EuroPython 2025

Exploring LLM latency
2025-07-16 , Main Hall B

Which LLM provider should you choose based on latency?

As LLMs become integral to modern applications, speed can make or break your UX. This poster highlights the performance trade-offs of OpenAI, Anthropic, local models, and other providers.

I will show how different models and providers perform across key metrics, helping you determine which option delivers the best user experience. I will show not only the raw numbers but also how each metric influences user perception.

We will measure:
- Time to first token
- Time to last token
- Latency variability throughout the day
- How structured responses affect performance

We will evaluate:
- State-of-the-art models
- Open-source models hosted by cloud providers
- Local models you can run on your own infrastructure

What you will learn
- Which model to use based on its latency
- How does prompt caching affects performance

You’ll have a clearer view of which solution fits your needs and how to balance performance, costs, and practical considerations.

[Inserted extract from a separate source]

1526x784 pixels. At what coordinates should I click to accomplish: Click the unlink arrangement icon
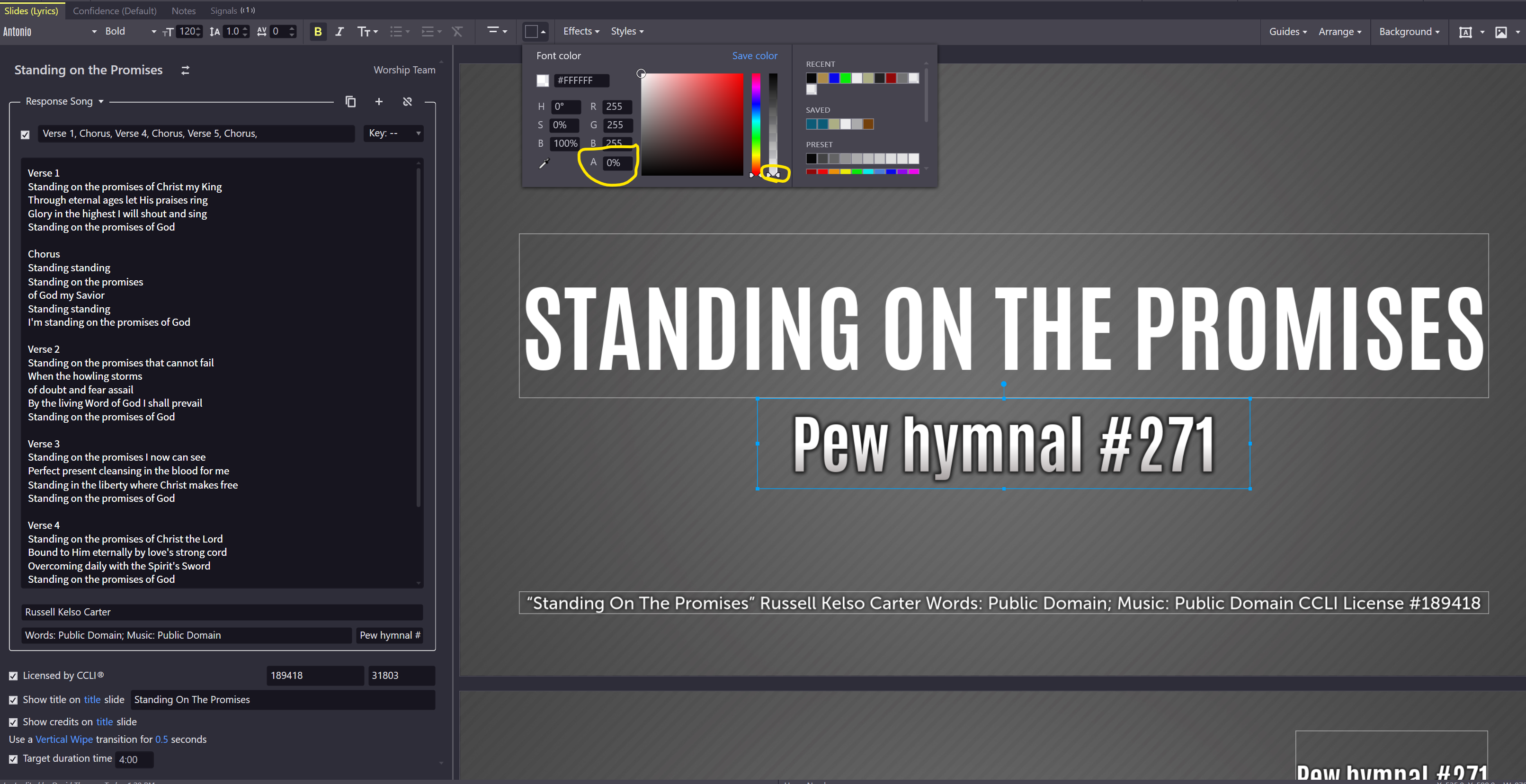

Expected audience expertise:

Intermediate

I work as a freelance Python developer, which gives me firsthand insights into the challenges companies face when implementing LLMs.

I enjoy exploring their performance across different languages, analyzing latency, and weighing cost considerations.

My experience spans a range of roles, from DevOps to Django developer, giving me a broad perspective on how these models can be effectively integrated into diverse workflows.